Do you need a financial plan to raise seed capital?

October 16, 2013

In addition to working in growth companies, I also mentor a number of entrepreneurs. One question I am asked often is “Do I need a detailed financial plan to raise seed capital?”

It’s an interesting question and one I will answer, but it’s actually not the right question. The right question is “Do I need to understand the financial levers in my business, and my current planned business model (or a few variants) when I talk to investors?”

The answer to that question is unequivocally “yes.” Investors, even seed investors who are investing in you and your crazy idea, want to know how you are thinking about turning your idea into a business. 

So to answer the first question, the answer is no you don’t need one. It’s probably a waste of time to have a complex financial model by month with multiple tabs. (I had a detailed model, but that’s because I’m an analytical person and I wanted to be sure I knew how we might be successful.)

Many entrepreneurs I speak with don’t have a detailed five year projection. They do, however, have a good sense of where the seed money is going to go (something almost every investor wants to know).

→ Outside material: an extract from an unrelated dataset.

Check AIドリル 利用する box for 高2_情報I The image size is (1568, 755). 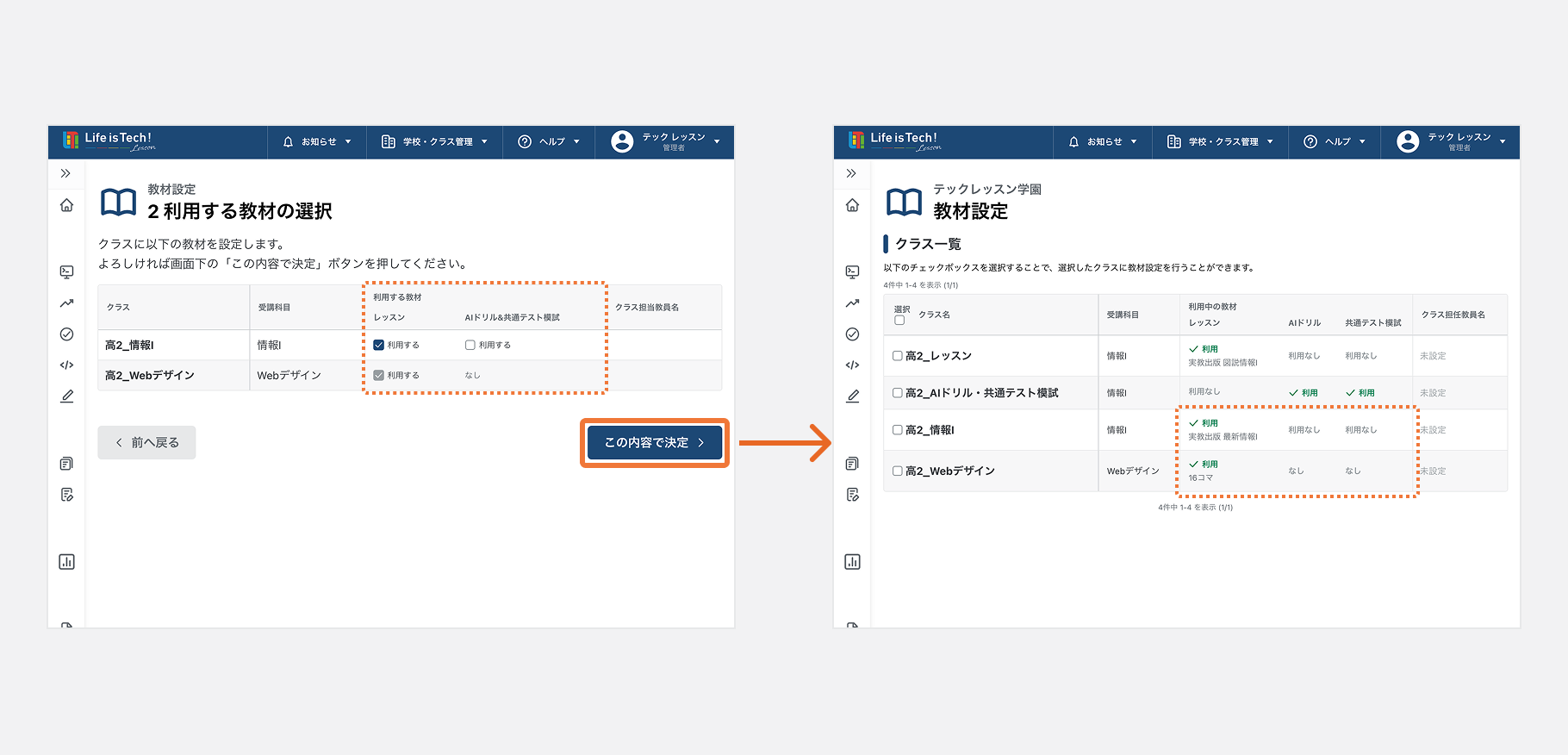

I think most early-stage investors know that projections are BS. But they do want to see:

-how you think about the business

-if you understand various levers for generating revenue, AND eventually generating profit

-your level of financial acumen

So you probably can skip the 5 year projection, but don’t skip the spreadsheet altogether. It’s the thinking behind the model that may help convince your prospective investors.

Crowdfunding- Everything is New, Everything is the Same

October 2, 2013

The combination of the JOBS act (open solicitation and communication of fundraising by startups) and crowdfunding sites promises to shake up the way that seed-stage financing gets done.  Crowdfunding sites, like AngelList, have offered open, public disclosure of startups and their financing activities. Now, with the addition of open syndicates, the combination could prove to be powerful.

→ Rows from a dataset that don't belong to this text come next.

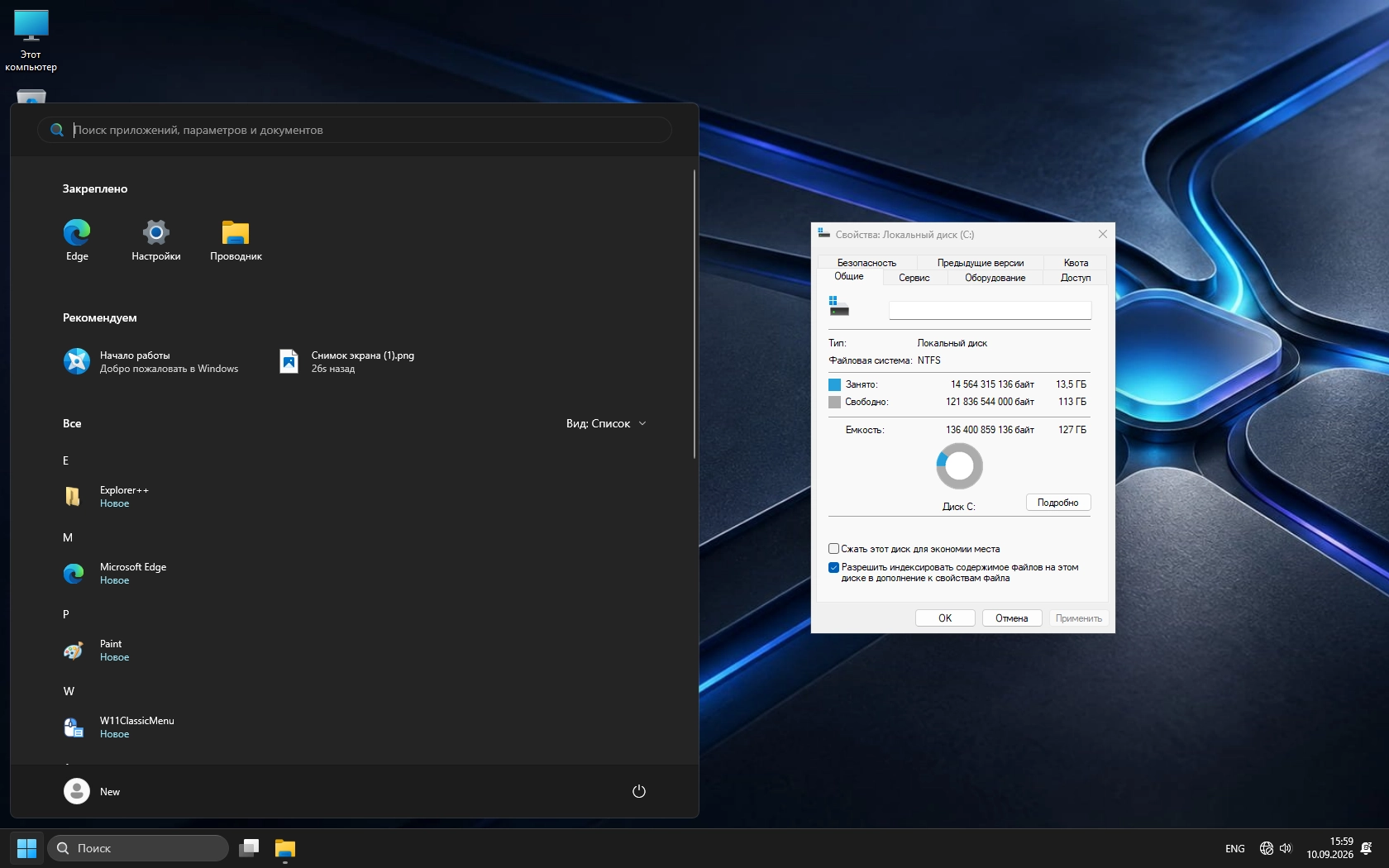The image size is (1389, 868).
Task: Open Explorer++ from the app list
Action: 124,496
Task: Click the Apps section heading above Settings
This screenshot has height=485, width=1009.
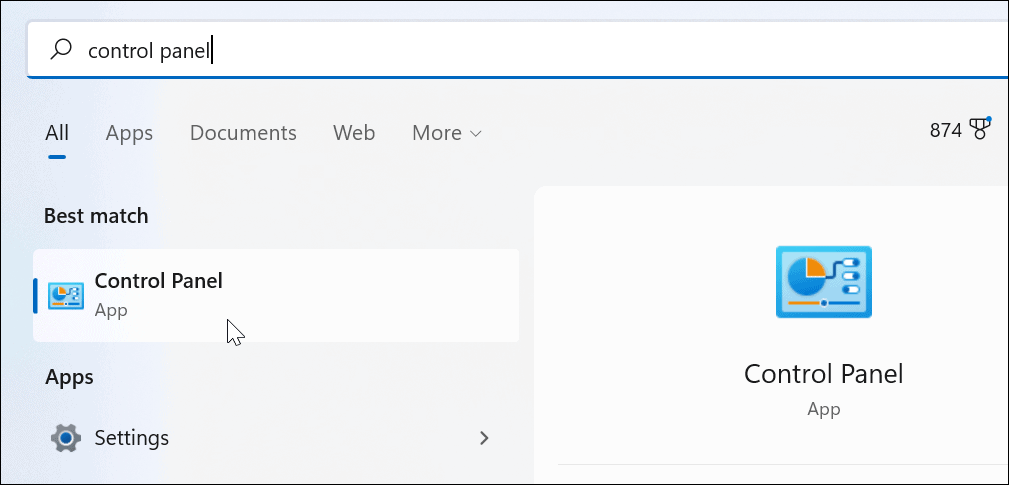Action: (69, 377)
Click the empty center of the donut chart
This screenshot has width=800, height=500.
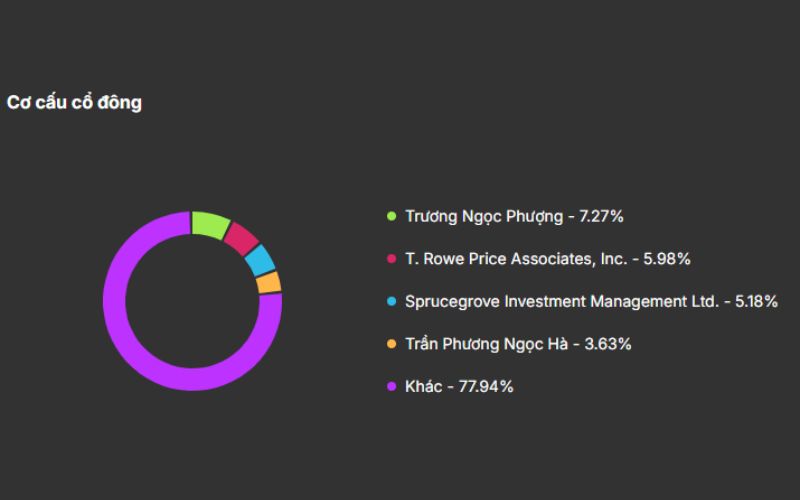[x=192, y=300]
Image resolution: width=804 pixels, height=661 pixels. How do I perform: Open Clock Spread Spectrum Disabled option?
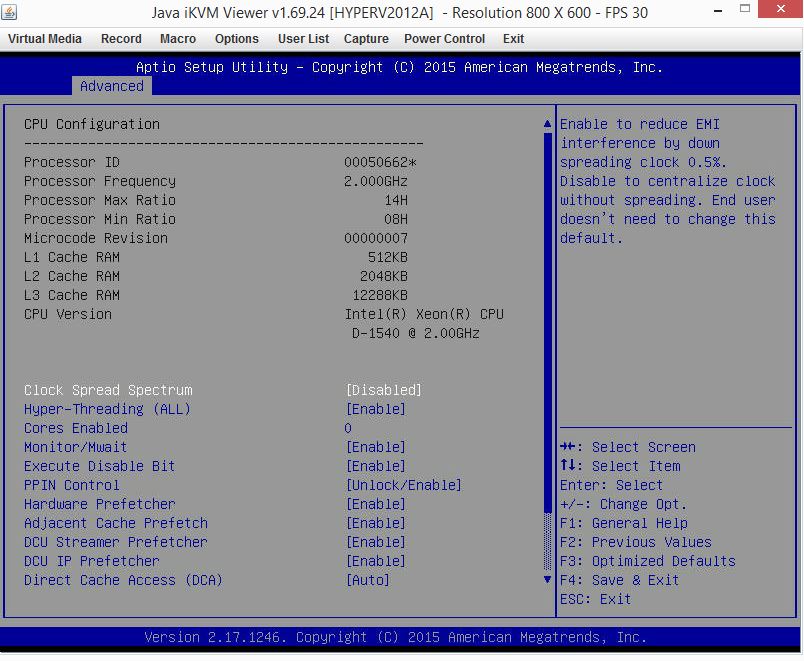[x=384, y=390]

In only a few days, syndicates of angels have emerged that have the power to seed companies entirely, with $500K to a few million, in a matter of hours. Already, we have seen formal and ad hoc syndicates form from Foundry Group (FG Angels), Jason Calcanis, Tim Ferris, LaunchAngels, and plenty of others.

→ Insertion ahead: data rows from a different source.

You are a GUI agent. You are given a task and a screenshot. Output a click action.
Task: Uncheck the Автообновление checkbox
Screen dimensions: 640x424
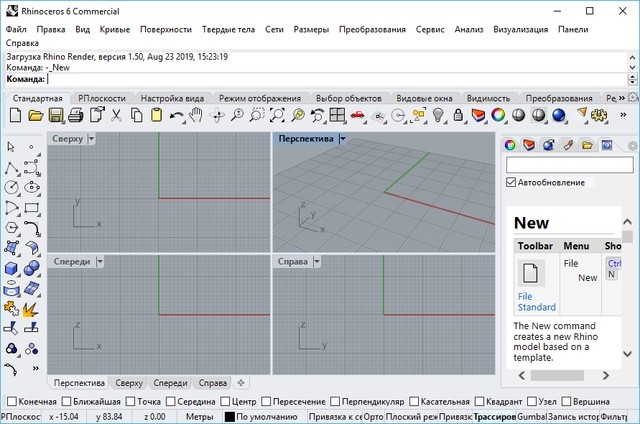(x=512, y=183)
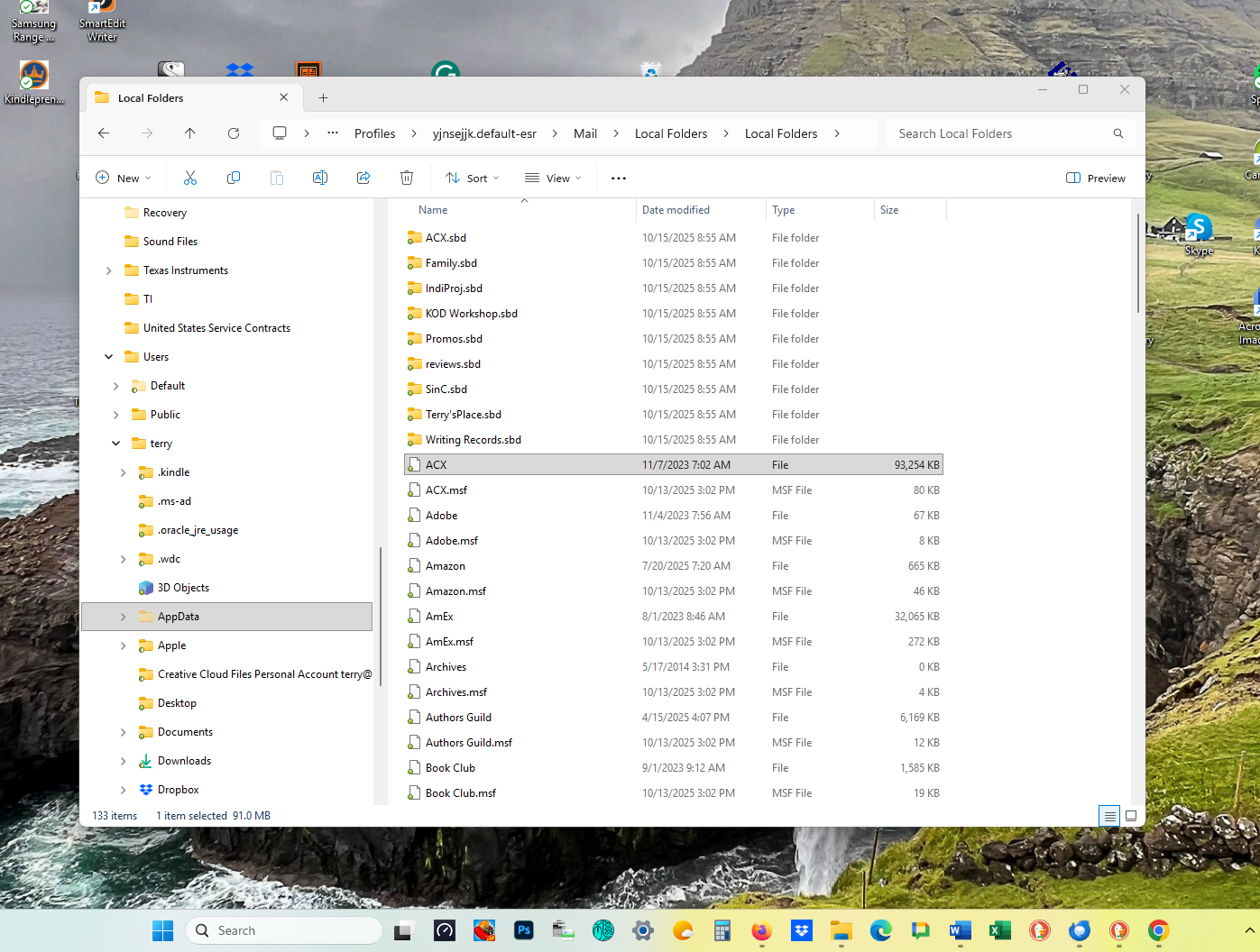Go up one folder level
This screenshot has height=952, width=1260.
tap(190, 133)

Will this fundamentally change seed stage VC or angel rounds? Does this matter more for markets outside of Silicon Valley? Perhaps.

In effect, AngelList has enabled the rise of the ad hoc VC firm- these groups are taking carried interest on the syndicates they lead/create. Since many are well known, the angels are using their Internet notoriety to offer “regular” angel investors the chance to invest alongside them.

But… One of the hardest parts of raising early stage money is in finding a lead

Even if it’s a “party round,” someone still has to throw the party, buy the beer and the chips, find the location, and clean up after. As Chris Dixon points out here, financings tend to be oversubscribed or undersubscribed.

Traditional angel groups are tough to pitch, can move slowly, and the real challenge for the entrepreneur is in finding a lead, because most investors want to follow. One of the most frequently asked question in angel AND VC rounds: “Who else is investing?”

So while AngelList syndicates offer the chance to change the game for entrepreneurs by significantly altering the speed of the raise, it seems to me that the entrepreneur still needs to find that lead, push the rock up the hill. Once that happens, then the power of openness, networks, and speed can take over.